His was a position of great privilege to that point in my life that we shared and I will hate - and I really mean Hate - him and his like forever for not deciding, instead, to find what there was to admire about my sprawling passionate ode to Fate and despair - as opposed to finding what there was to hate about both himself and me, as he gazed at his ugly and twisted reflection in the cracked mirror I was holding up to his face.
My solace, if you like, is to know that at the end of my life, I will at least have imagined what was possible. McCauley, and his like, will only be able to look back at how much they truly were beneath it ... and how, ultimately worthlessly, they instead, take anothers' creativity, passion and ability prisoner - captive in their own unenviable, lonely and creation-less cell of complete theatrical and literary insignificance.
They signify only The Reactionary my insightful and quite brilliant Mother dared to hope I would not become. I understand her fear of that happening for me in its entirety now: 'Where," she was asking "is the courage and originality in that?"
And it makes the act of making uncompromising theatre again in my life almost compulsory.
My journey through the memory of this life-altering experience abroad has been immensely painful. That much is probably obvious. What is perhaps not quite so obvious is the way I feel today, right now, about where the rest of my life will take me. And I will close this final chapter of a most remarkable reminiscence with this exchange which somehow, quite magically, The Universe delivered to me late last night.
It is an edited transcript from the ABC Radio's PM program in 2005 - and the interviewee, Michael Billington, is a reviewer for London's The Guardian newspaper.
MICHAEL BILLINGTON: I suppose what makes Pinter interesting as a writer and as a man, is that the plays themselves defy analysis. You can offer an interpretation, but you can never quite fully say what The Homecoming is about, what No Man's Land is about, what Landscape is about. I think that's partly what makes Pinter interesting and what links him with the great dramatists of the past – that there is a quality in his plays that is beyond rational explanation. And one of my colleagues ... I think brilliantly said, part of the pleasure of watching a Pinter play is not fully understanding what it is about.
Really, Mr Billington? Well touché.
And the "colleague" in question?
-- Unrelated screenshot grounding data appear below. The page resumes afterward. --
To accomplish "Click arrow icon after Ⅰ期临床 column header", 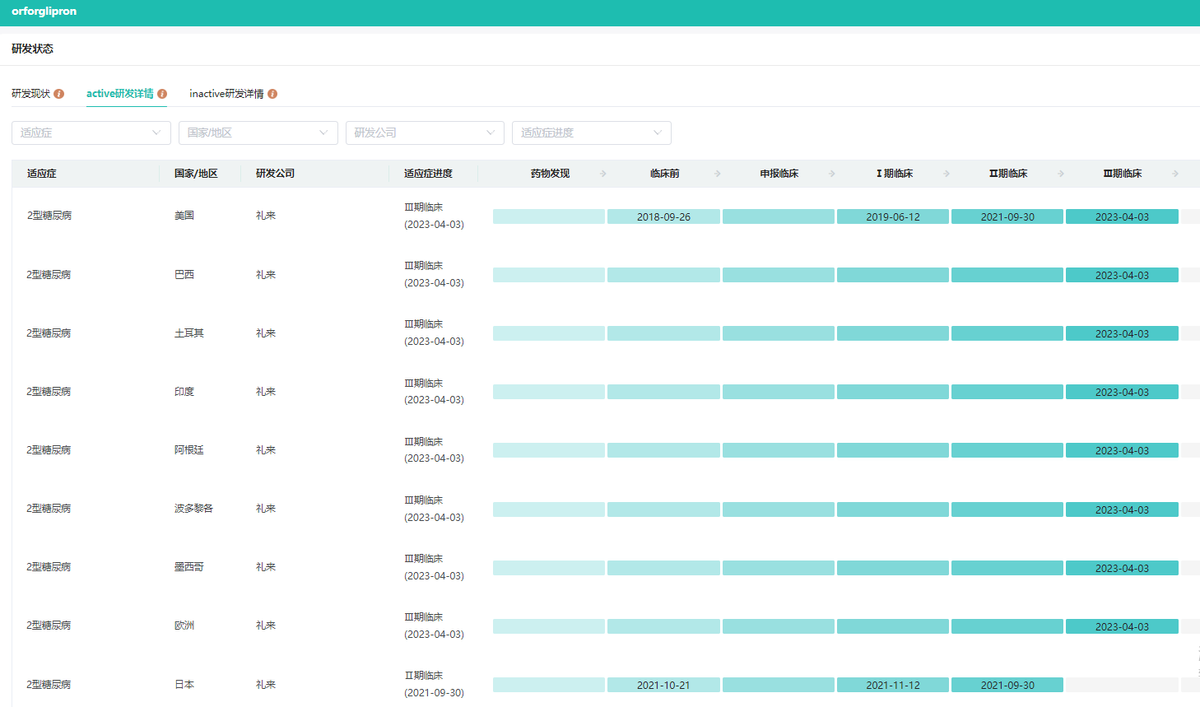I will coord(946,174).
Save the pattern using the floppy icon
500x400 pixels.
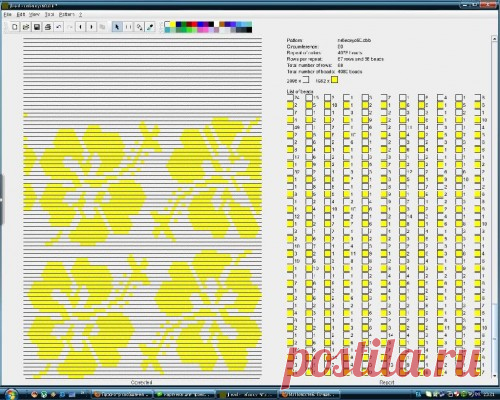[37, 27]
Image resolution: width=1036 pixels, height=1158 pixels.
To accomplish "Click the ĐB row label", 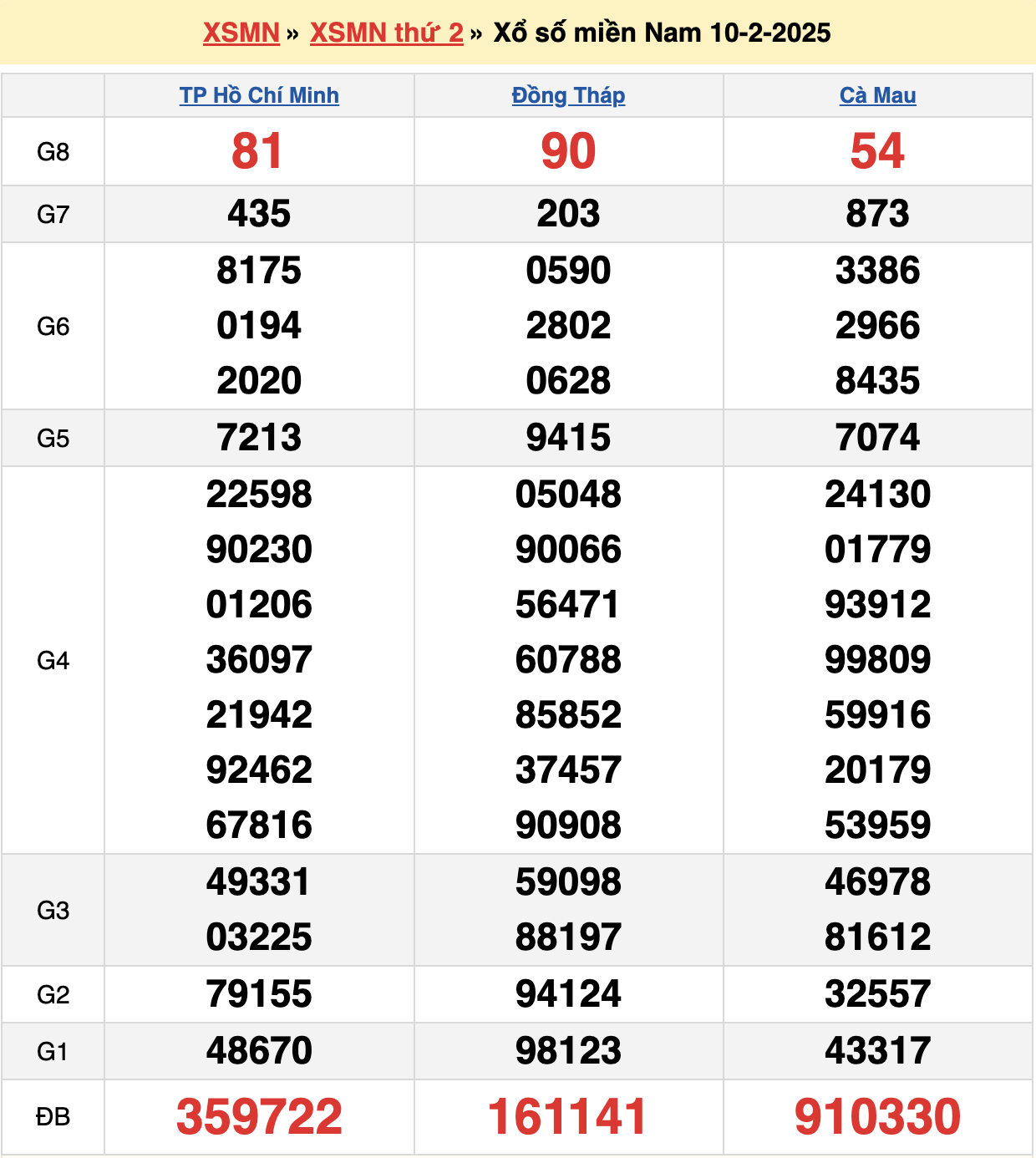I will [x=53, y=1117].
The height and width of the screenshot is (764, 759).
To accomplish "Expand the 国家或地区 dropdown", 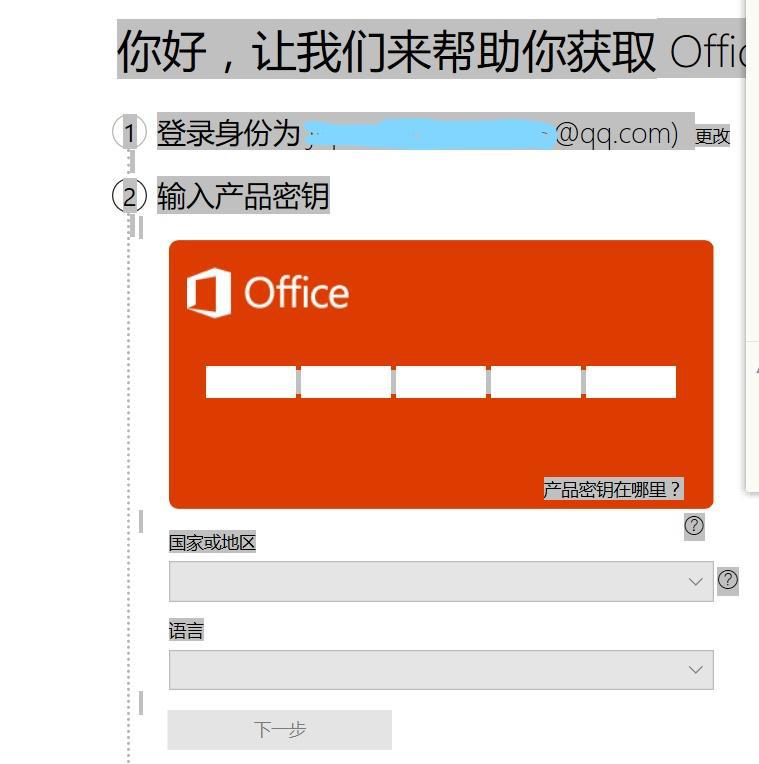I will 441,581.
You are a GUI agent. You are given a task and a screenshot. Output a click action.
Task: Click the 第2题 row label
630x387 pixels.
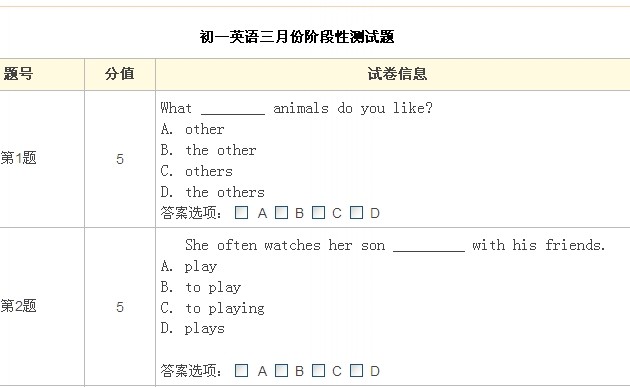point(18,306)
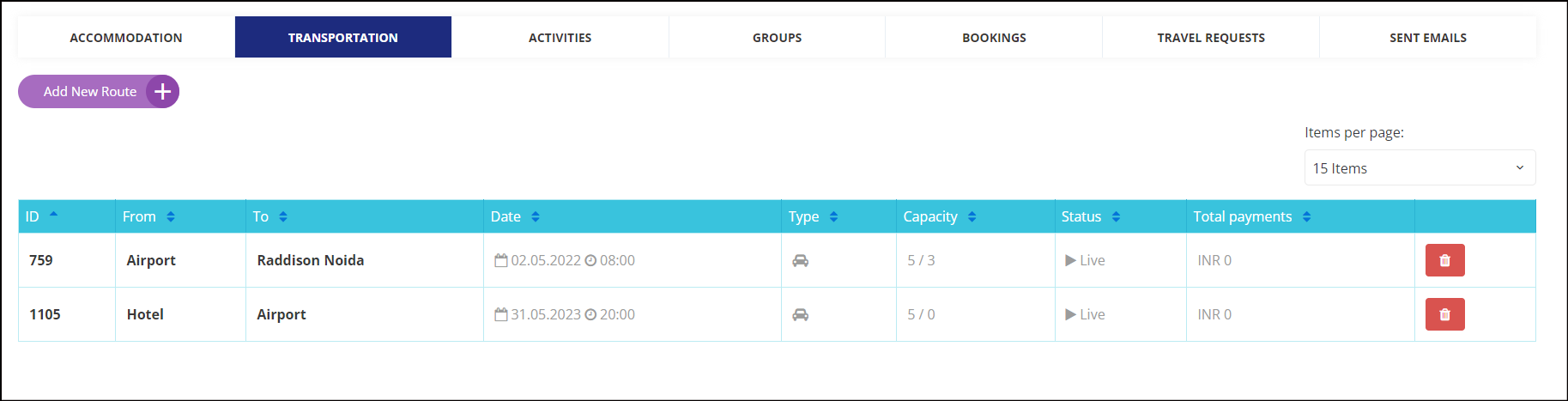Select the Hotel to Airport route row
1568x401 pixels.
pyautogui.click(x=777, y=314)
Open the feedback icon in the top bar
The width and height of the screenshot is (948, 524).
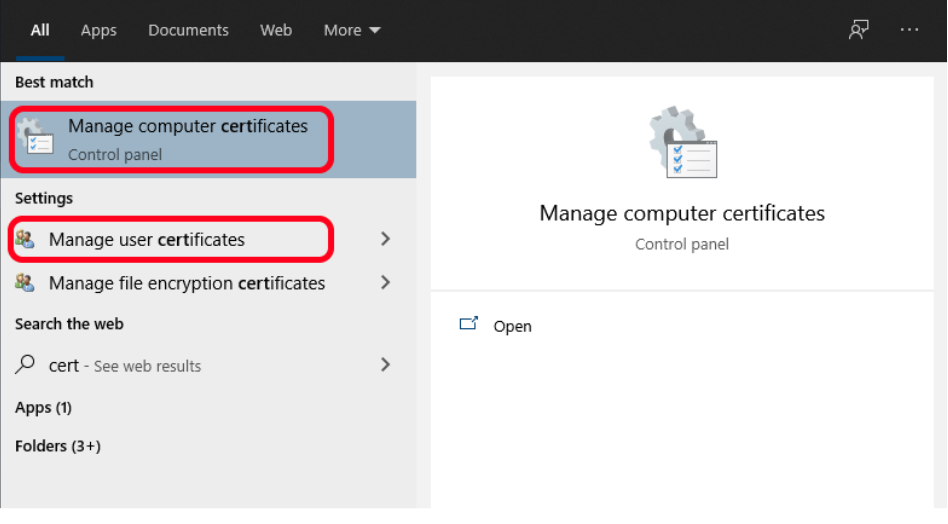pyautogui.click(x=858, y=30)
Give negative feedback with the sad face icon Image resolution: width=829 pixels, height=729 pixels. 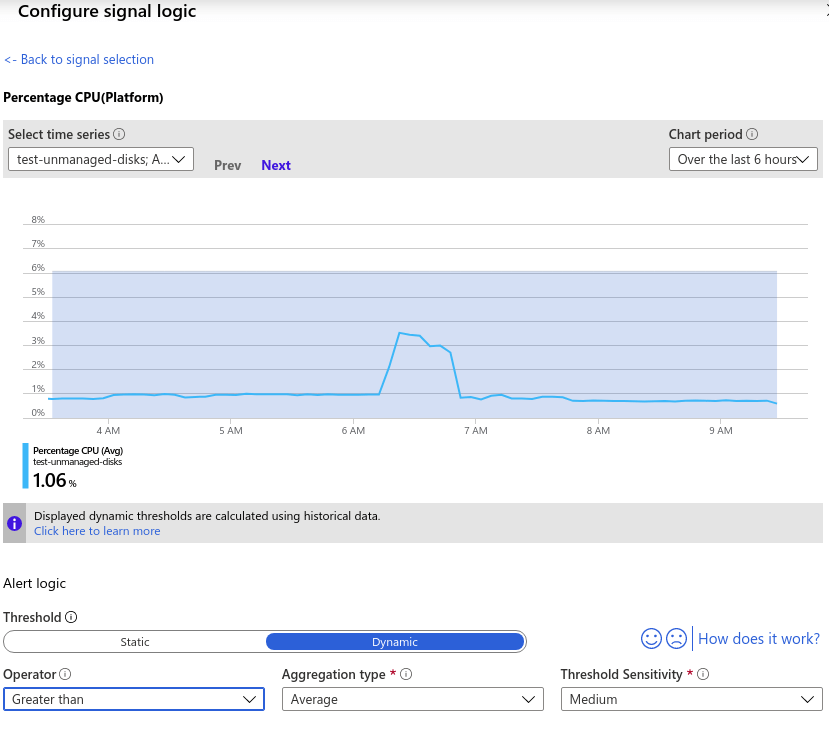[x=677, y=638]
Here, and I hope this will give you as great a thrilling and gut-busting laugh as it did me, is the unedited version:
MICHAEL BILLINGTON: ... And one of my colleagues, Alistair McCauley, I think brilliantly said, part of the pleasure of watching a Pinter play is not fully understanding what it is about.
If "brilliance" is defined by "not fully understanding" then I feel terribly sad and sorry for both you and your colleague. And terribly proud of myself and the literally hundreds of people who came to my play in London and loved and understood it - in spite of him.
Thank you, Masters of Nothing ... and fuck you!